_Problem description_: Wherever "Open" turns up in the entries, copy out the line that holds it.

(Source records)
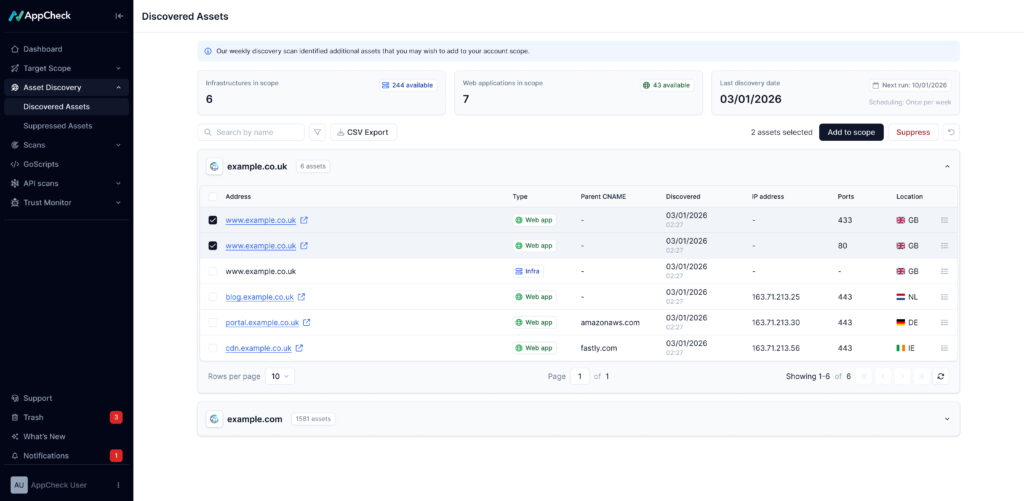Click the Add to scope button
Viewport: 1024px width, 501px height.
[850, 132]
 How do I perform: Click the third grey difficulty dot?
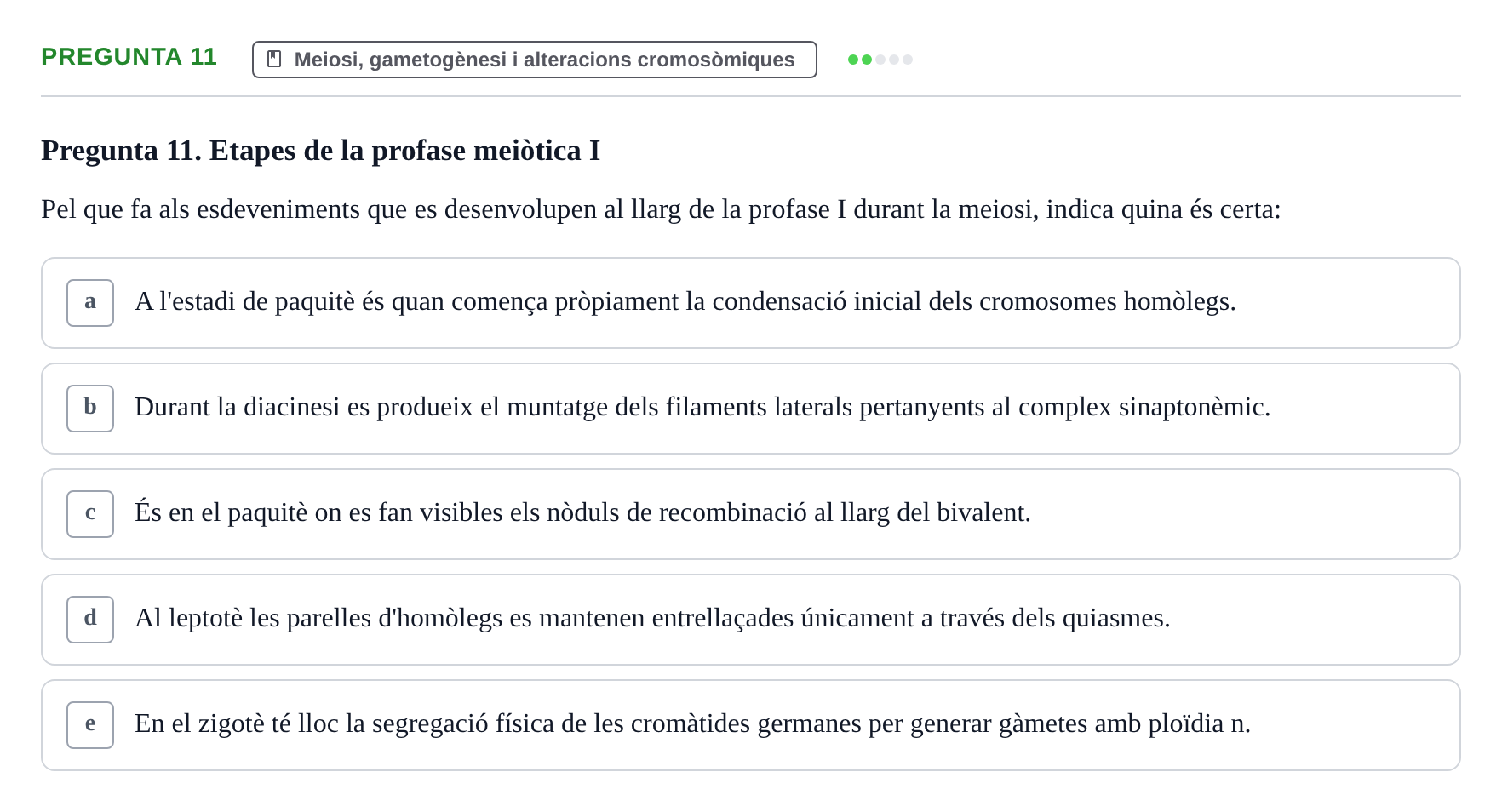[880, 60]
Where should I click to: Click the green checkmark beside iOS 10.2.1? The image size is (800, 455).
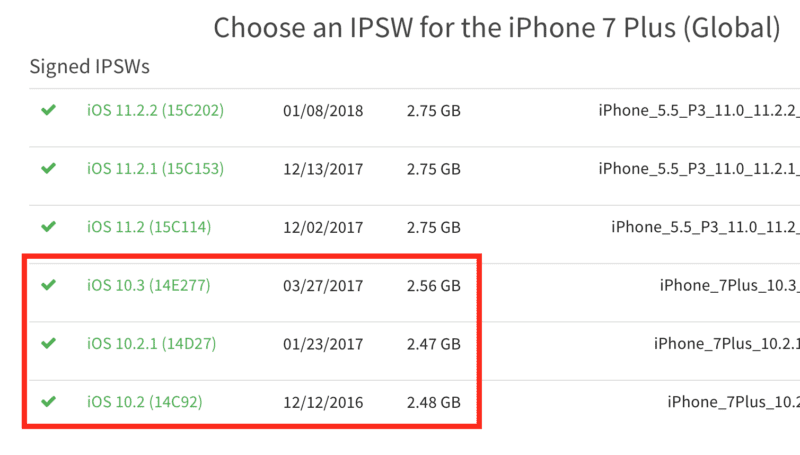pos(48,343)
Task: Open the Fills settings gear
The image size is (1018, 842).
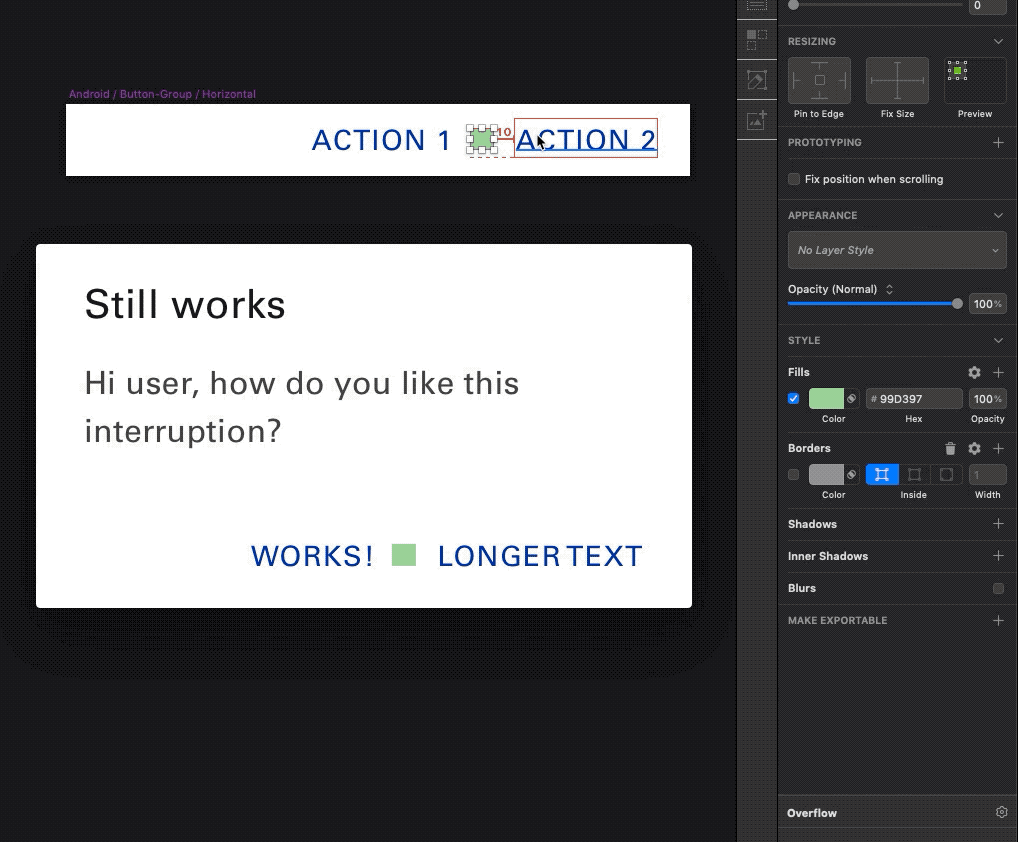Action: (x=974, y=372)
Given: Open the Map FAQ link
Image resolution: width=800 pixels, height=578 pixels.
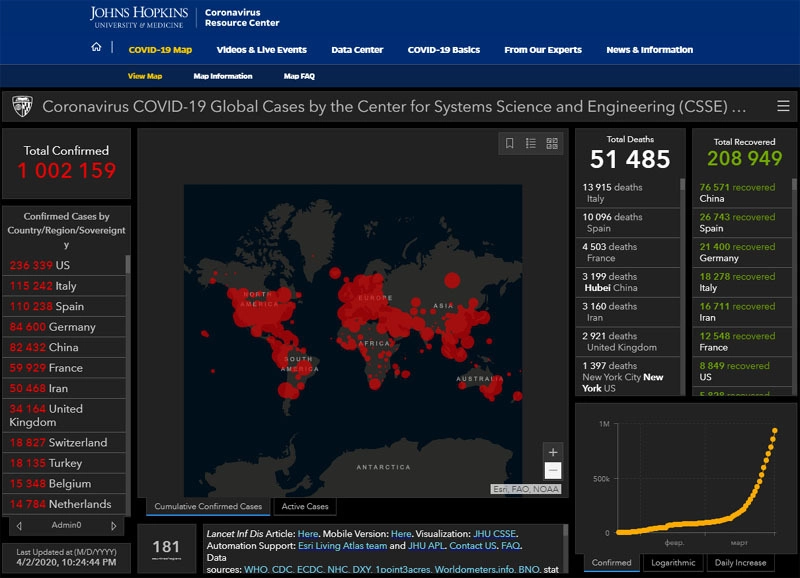Looking at the screenshot, I should [299, 76].
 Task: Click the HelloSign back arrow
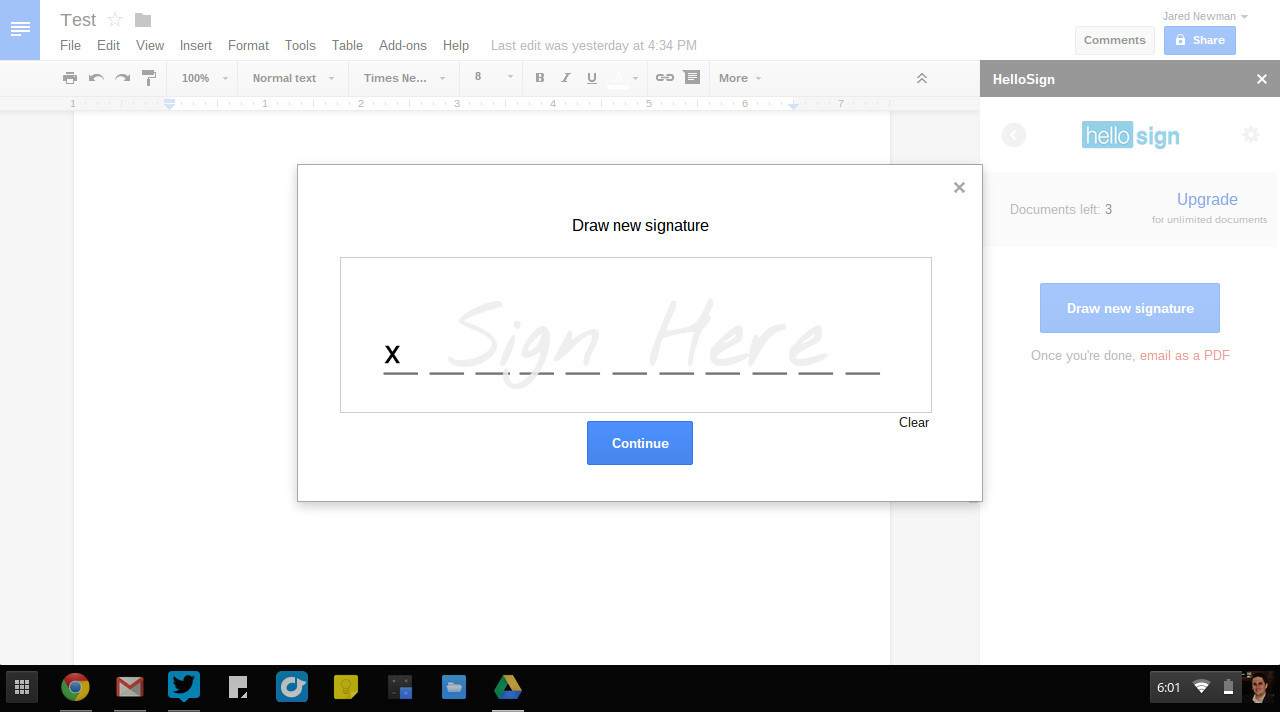click(1014, 135)
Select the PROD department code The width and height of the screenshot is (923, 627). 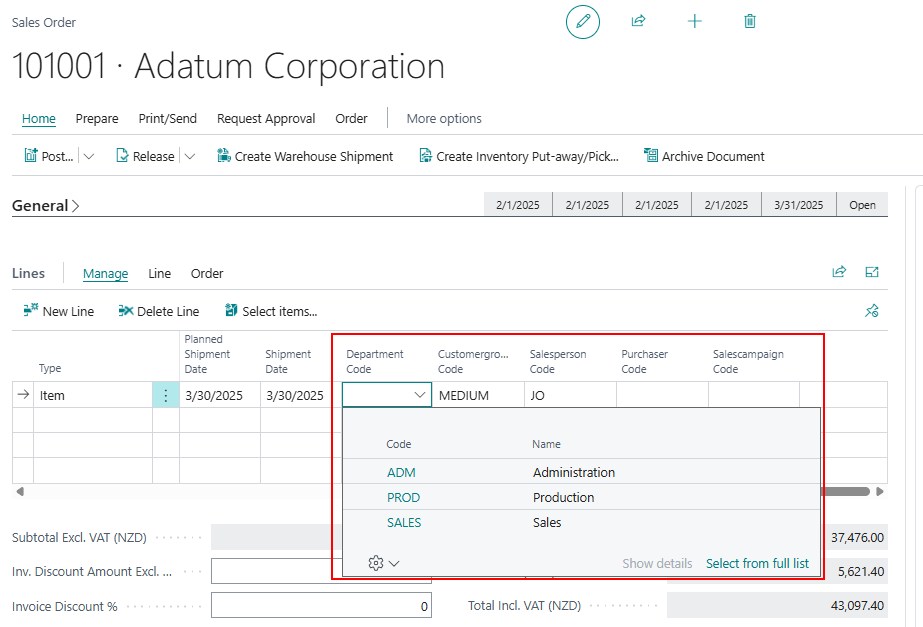[x=403, y=497]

_Output of the task_:
Task: Open the Fills settings gear
Given: Open the Map FAQ link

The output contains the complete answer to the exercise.